**Material supplied**.

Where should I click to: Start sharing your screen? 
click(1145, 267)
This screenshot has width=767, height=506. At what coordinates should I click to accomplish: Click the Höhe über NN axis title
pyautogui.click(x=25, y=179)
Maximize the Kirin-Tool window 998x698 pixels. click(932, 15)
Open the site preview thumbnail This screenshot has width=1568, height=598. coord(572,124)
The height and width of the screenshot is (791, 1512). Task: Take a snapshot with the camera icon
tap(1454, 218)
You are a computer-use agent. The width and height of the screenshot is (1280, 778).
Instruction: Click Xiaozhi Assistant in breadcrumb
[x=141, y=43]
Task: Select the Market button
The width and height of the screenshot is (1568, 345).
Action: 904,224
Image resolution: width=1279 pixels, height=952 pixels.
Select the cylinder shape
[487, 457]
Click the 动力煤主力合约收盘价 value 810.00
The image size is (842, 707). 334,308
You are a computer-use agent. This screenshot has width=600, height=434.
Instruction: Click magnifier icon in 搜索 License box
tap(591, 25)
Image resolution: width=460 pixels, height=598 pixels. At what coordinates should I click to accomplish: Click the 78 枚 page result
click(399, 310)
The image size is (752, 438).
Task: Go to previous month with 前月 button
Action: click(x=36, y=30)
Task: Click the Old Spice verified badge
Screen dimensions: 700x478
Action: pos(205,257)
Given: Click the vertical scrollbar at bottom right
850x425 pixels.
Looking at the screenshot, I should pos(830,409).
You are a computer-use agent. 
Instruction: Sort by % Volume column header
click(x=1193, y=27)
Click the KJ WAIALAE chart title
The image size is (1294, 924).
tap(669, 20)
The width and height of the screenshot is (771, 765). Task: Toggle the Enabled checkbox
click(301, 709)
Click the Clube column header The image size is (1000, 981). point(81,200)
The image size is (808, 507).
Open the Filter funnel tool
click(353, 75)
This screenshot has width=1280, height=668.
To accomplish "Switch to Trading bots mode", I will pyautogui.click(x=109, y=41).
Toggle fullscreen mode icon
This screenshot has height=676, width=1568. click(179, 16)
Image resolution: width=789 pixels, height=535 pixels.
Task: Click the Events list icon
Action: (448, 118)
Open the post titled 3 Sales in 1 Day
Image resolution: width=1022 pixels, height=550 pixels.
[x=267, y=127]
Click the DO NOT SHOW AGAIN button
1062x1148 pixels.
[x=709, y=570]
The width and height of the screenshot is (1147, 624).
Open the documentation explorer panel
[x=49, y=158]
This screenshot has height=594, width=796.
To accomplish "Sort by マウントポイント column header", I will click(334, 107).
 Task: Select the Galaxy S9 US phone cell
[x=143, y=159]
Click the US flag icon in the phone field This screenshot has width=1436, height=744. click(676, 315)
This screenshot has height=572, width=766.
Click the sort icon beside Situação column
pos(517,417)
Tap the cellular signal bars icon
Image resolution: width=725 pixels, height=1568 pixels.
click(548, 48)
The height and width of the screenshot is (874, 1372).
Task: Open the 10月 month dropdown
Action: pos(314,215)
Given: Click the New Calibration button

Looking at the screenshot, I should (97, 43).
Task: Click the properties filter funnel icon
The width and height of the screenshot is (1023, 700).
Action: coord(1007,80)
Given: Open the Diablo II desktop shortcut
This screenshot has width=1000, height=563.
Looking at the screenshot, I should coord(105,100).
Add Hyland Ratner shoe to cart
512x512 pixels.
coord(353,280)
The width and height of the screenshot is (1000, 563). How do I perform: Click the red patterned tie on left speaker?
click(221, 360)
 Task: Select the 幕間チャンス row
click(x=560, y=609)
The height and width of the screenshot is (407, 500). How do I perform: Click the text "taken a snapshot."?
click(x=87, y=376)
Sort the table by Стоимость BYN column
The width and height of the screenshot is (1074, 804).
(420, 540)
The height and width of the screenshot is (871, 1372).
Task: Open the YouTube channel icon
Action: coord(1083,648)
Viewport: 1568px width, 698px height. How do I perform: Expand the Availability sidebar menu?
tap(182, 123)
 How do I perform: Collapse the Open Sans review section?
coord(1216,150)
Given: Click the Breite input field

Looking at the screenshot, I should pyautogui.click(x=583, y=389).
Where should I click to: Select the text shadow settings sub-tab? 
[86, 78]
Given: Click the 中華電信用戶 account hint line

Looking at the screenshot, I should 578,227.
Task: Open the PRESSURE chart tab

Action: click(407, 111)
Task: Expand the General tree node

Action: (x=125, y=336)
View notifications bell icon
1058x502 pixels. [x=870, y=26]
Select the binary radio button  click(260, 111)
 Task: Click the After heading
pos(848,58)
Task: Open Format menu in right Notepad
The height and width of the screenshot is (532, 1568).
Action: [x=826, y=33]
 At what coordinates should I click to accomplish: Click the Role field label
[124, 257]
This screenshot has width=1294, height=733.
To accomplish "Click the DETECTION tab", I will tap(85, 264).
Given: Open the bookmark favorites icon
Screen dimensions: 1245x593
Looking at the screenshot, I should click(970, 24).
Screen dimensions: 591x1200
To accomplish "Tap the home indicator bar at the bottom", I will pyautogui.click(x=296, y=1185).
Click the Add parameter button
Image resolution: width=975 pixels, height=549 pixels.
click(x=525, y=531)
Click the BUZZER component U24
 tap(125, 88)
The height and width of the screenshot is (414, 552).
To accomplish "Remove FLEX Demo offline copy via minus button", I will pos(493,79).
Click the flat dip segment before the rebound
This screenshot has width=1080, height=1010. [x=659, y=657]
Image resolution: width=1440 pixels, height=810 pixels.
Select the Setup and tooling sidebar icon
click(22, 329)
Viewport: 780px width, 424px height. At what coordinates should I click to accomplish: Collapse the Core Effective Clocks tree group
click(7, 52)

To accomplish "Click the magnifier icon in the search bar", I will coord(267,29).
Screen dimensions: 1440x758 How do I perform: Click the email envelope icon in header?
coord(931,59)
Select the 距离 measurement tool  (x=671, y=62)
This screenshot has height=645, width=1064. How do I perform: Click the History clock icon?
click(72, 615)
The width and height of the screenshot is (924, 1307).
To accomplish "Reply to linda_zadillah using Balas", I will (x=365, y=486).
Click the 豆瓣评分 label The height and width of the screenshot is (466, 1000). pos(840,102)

**Problem to solve**.
In full, transcribe each entry of the material exactly.

**Solved problem**.
Where should I click to: Start sharing your screen? 
click(1145, 267)
This screenshot has width=767, height=506. At what coordinates should I click to accomplish: Click the Höhe über NN axis title
pyautogui.click(x=25, y=179)
Maximize the Kirin-Tool window 998x698 pixels. click(932, 15)
Open the site preview thumbnail This screenshot has width=1568, height=598. coord(572,124)
The height and width of the screenshot is (791, 1512). Task: Take a snapshot with the camera icon
tap(1454, 218)
You are a computer-use agent. The width and height of the screenshot is (1280, 778).
Instruction: Click Xiaozhi Assistant in breadcrumb
[x=141, y=43]
Task: Select the Market button
The width and height of the screenshot is (1568, 345).
Action: 904,224
Image resolution: width=1279 pixels, height=952 pixels.
Select the cylinder shape
[487, 457]
Click the 动力煤主力合约收盘价 value 810.00
The image size is (842, 707). 334,308
You are a computer-use agent. This screenshot has width=600, height=434.
Instruction: Click magnifier icon in 搜索 License box
tap(591, 25)
Image resolution: width=460 pixels, height=598 pixels. At what coordinates should I click to accomplish: Click the 78 枚 page result
click(399, 310)
The image size is (752, 438).
Task: Go to previous month with 前月 button
Action: click(x=36, y=30)
Task: Click the Old Spice verified badge
Screen dimensions: 700x478
Action: pos(205,257)
Given: Click the vertical scrollbar at bottom right
850x425 pixels.
Looking at the screenshot, I should pos(830,409).
You are a computer-use agent. 
Instruction: Sort by % Volume column header
click(x=1193, y=27)
Click the KJ WAIALAE chart title
The image size is (1294, 924).
tap(669, 20)
The width and height of the screenshot is (771, 765). Task: Toggle the Enabled checkbox
click(301, 709)
Click the Clube column header The image size is (1000, 981). point(81,200)
The image size is (808, 507).
Open the Filter funnel tool
click(353, 75)
This screenshot has width=1280, height=668.
To accomplish "Switch to Trading bots mode", I will pyautogui.click(x=109, y=41).
Toggle fullscreen mode icon
This screenshot has height=676, width=1568. click(179, 16)
Image resolution: width=789 pixels, height=535 pixels.
Task: Click the Events list icon
Action: (448, 118)
Open the post titled 3 Sales in 1 Day
Image resolution: width=1022 pixels, height=550 pixels.
[x=267, y=127]
Click the DO NOT SHOW AGAIN button
1062x1148 pixels.
[x=709, y=570]
The width and height of the screenshot is (1147, 624).
Open the documentation explorer panel
[x=49, y=158]
This screenshot has height=594, width=796.
To accomplish "Sort by マウントポイント column header", I will click(334, 107).
 Task: Select the Galaxy S9 US phone cell
[x=143, y=159]
Click the US flag icon in the phone field This screenshot has width=1436, height=744. click(676, 315)
This screenshot has height=572, width=766.
Click the sort icon beside Situação column
pos(517,417)
Tap the cellular signal bars icon
Image resolution: width=725 pixels, height=1568 pixels.
click(548, 48)
The height and width of the screenshot is (874, 1372).
Task: Open the 10月 month dropdown
Action: pos(314,215)
Given: Click the New Calibration button

Looking at the screenshot, I should (97, 43).
Task: Click the properties filter funnel icon
The width and height of the screenshot is (1023, 700).
Action: coord(1007,80)
Given: Open the Diablo II desktop shortcut
This screenshot has width=1000, height=563.
Looking at the screenshot, I should coord(105,100).
Add Hyland Ratner shoe to cart
512x512 pixels.
coord(353,280)
The width and height of the screenshot is (1000, 563). How do I perform: Click the red patterned tie on left speaker?
click(221, 360)
 Task: Select the 幕間チャンス row
click(x=560, y=609)
The height and width of the screenshot is (407, 500). How do I perform: Click the text "taken a snapshot."?
click(x=87, y=376)
Sort the table by Стоимость BYN column
The width and height of the screenshot is (1074, 804).
(420, 540)
The height and width of the screenshot is (871, 1372).
Task: Open the YouTube channel icon
Action: coord(1083,648)
Viewport: 1568px width, 698px height. How do I perform: Expand the Availability sidebar menu?
tap(182, 123)
 How do I perform: Collapse the Open Sans review section?
coord(1216,150)
Given: Click the Breite input field

Looking at the screenshot, I should pyautogui.click(x=583, y=389).
Where should I click to: Select the text shadow settings sub-tab? 
[86, 78]
Given: Click the 中華電信用戶 account hint line

Looking at the screenshot, I should 578,227.
Task: Open the PRESSURE chart tab

Action: click(407, 111)
Task: Expand the General tree node

Action: (x=125, y=336)
View notifications bell icon
1058x502 pixels. [x=870, y=26]
Select the binary radio button  click(260, 111)
 Task: Click the After heading
pos(848,58)
Task: Open Format menu in right Notepad
The height and width of the screenshot is (532, 1568).
Action: [x=826, y=33]
 At what coordinates should I click to accomplish: Click the Role field label
[124, 257]
This screenshot has width=1294, height=733.
To accomplish "Click the DETECTION tab", I will tap(85, 264).
Given: Open the bookmark favorites icon
Screen dimensions: 1245x593
Looking at the screenshot, I should click(970, 24).
Screen dimensions: 591x1200
To accomplish "Tap the home indicator bar at the bottom", I will pyautogui.click(x=296, y=1185).
Click the Add parameter button
Image resolution: width=975 pixels, height=549 pixels.
click(x=525, y=531)
Click the BUZZER component U24
 tap(125, 88)
The height and width of the screenshot is (414, 552).
To accomplish "Remove FLEX Demo offline copy via minus button", I will pos(493,79).
Click the flat dip segment before the rebound
This screenshot has width=1080, height=1010. [x=659, y=657]
Image resolution: width=1440 pixels, height=810 pixels.
Select the Setup and tooling sidebar icon
click(22, 329)
Viewport: 780px width, 424px height. At what coordinates should I click to accomplish: Collapse the Core Effective Clocks tree group
click(7, 52)

To accomplish "Click the magnifier icon in the search bar", I will coord(267,29).
Screen dimensions: 1440x758 How do I perform: Click the email envelope icon in header?
coord(931,59)
Select the 距离 measurement tool  (x=671, y=62)
This screenshot has height=645, width=1064. How do I perform: Click the History clock icon?
click(72, 615)
The width and height of the screenshot is (924, 1307).
To accomplish "Reply to linda_zadillah using Balas", I will (x=365, y=486).
Click the 豆瓣评分 label The height and width of the screenshot is (466, 1000). pos(840,102)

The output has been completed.